Strange things happened with Lab Streaming Layer for Muse headband and OpenBCI

Last Updated on January 27, 2023 by pg@petergamma.org

Several years ago, we where really happy to find and an example from Arnaud Delorme where he showed an example with Muse, where he connected the Muse 1 over the Muse SDK to Lab Streaming Layer.

Lab Streaming Layer for Muse 1

Finally, a really professional software interface from EEGLAB developer Arnaud Delorme, which makes out of the Muse headband a device which can be used for scientific studies. But shortly after that, we found out, that Interaxon does not offer the Muse SDK anymore, which made the example of Arnaud Delorme useless.

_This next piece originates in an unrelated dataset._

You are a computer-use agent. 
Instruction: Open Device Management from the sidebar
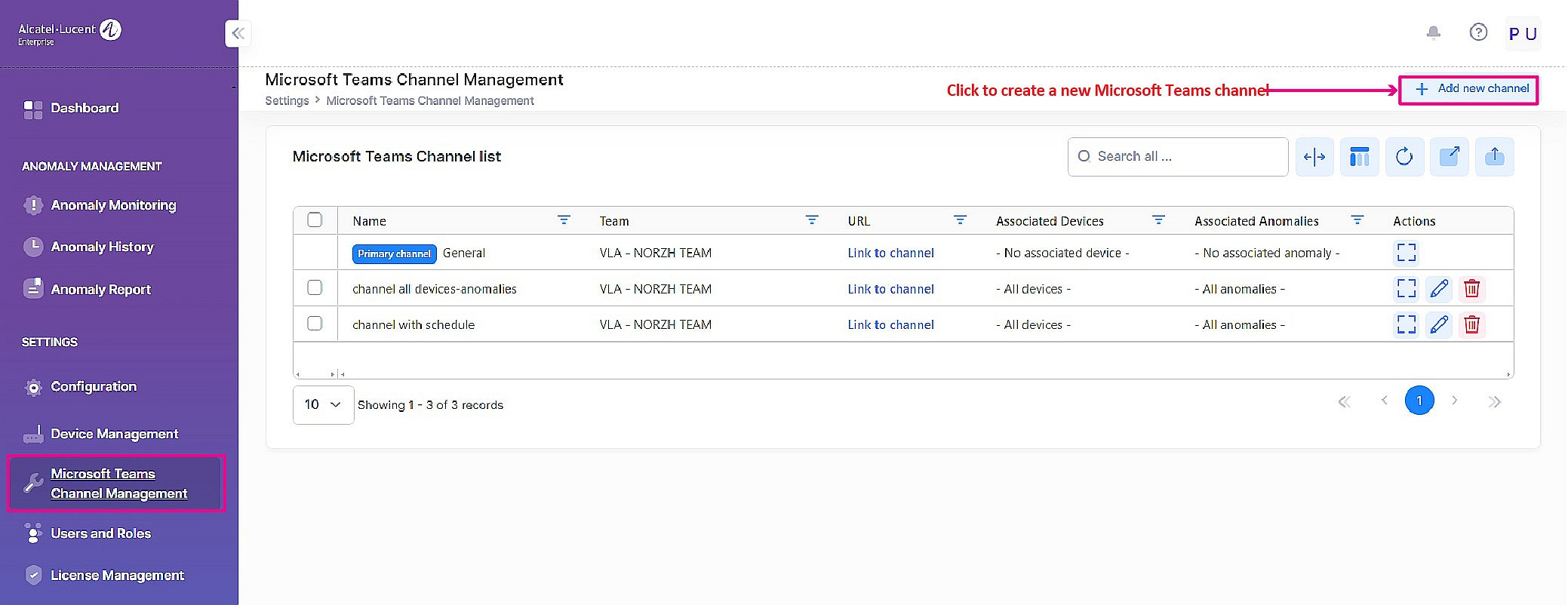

Lab Streaming Layer for Muse 2

Another strange story is the Muse LSL of Alexandre Barachant. He coded a Muse LSL for fun and in it s spare time over the weekend together with a friend, and published it on his personal web-site, and never used it for scientific studies.

LSL for OpenBCI

  • Irene Vigué-Guix,BS in BioEngineering & MS in Brain and Cognition & PhD in TIC:

https://www.researchgate.net/profile/Irene-Vigue-Guix

  • coded for fun and in her spare time over the week-and and over the OpenBCI Bluetooth dongle a Lab Streaming Layer interface for OpenBCI, and published it on her WordPress site:
  • Robert Oostenveld wrote for fun and in his spare time over the week-end a review about the Unicorn Black and published it on his WordPress site.
  • Alexandre Barachant wrote for fun and in his spare time over the week-end a review about the OpenBCI Cyton, published it on his personal web-site and never used it for his scientific work.

All these things seem very strange to us. Doing all this was a lot of hard work for these scientist. It is not comprehensible for us personally, why these highly qualified great scientists did not publish their great work in a high quality scientific journal. All of those are qualified for this. If they would have done this, this would make these devices much more interesting for scientific studies.

We wonder why this did not happen and who profits from this. The profit goes to the manufacturers of expensive EEG devices. Without high-quality interfaces published in a high quality journals, the use of low-cost high-quality devices for scientific purposes is limited. We have to buy the expensive equipment from EEG device manufacturers. That’s really too bad, and something needs to change. EEG devices are really non-sellers and what happened here makes the situation even worse.